Credere in Dio allora

Con tutte le sue domande, Abacuc non aveva bisogno di diventare agnostico o scettico. L’incredulità e lo scetticismo non sono mai la risposta. Aveva bisogno di credere in Dio e di fidarsi della Sua Parola, anche se questo significava non avere tutte le risposte. In altre parole, aveva bisogno di vivere per fede. «Il giusto vivrà per la sua fede» (Abacuc 2:4). La fede in Dio era fondamentale per superare la crisi in cui si trovava Abacuc, e la fede nello stesso Dio è fondamentale per sopravvivere alla crisi attuale. La fede ha aperto ad Abacuc una prospettiva completamente nuova sulla crisi. Il giudizio e la salvezza sarebbero sicuramente arrivati. La giustizia di Dio avrebbe prevalso e avrebbe rimesso le cose a posto. La fede ha permesso ad Abacuc di vedere in modo nuovo il modo in cui Dio agisce nel mondo. Ha potuto così celebrare la provvidenza di Dio e la Sua salvezza.

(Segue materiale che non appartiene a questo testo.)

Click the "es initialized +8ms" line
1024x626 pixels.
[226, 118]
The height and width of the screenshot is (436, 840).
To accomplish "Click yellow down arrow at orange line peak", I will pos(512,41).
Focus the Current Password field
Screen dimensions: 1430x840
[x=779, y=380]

Il messaggio che il profeta ricevette incarna un principio di fedele sottomissione a Dio che porta alla vita eterna. Nell’opera di Gesù Cristo, la giustizia di Dio è stata pienamente rivelata ed è attribuita a coloro che confidano in Lui.

Credere sempre in Dio

Il giusto vivrà per fede. Abacuc lo imparò. L’apostolo Paolo lo insegnò (Romani 1:7). Martin Lutero e i nostri padri protestanti presero sul serio questo principio biblico e lo interpretarono come il fondamento del Vangelo biblico. Gran parte di ciò che accadde in seguito dipese da una nuova comprensione di questo testo: «Il giusto vivrà per la sua fede». Vivere per fede ha fatto la differenza nella vita di Abacuc e ha fatto la differenza nel XVI secolo. Farà sicuramente la differenza anche nel nostro mondo post-cristiano e secolare.

Vivere per fede non significa che comprendiamo tutto ciò che accade intorno a noi, né che siamo giusti in noi stessi. Significa che confidiamo in Dio, che siamo rivestiti della giustizia di Cristo e che viviamo per fede. Mentre preghiamo affinché la nostra testimonianza e i nostri sforzi siano strumenti per portare una nuova riforma secondo il Vangelo, ricordiamo i nostri padri e le nostre madri che Dio ha usato in passato. Il principio che valeva ai tempi di Abacuc vale ancora oggi: «Il giusto vivrà per la sua fede».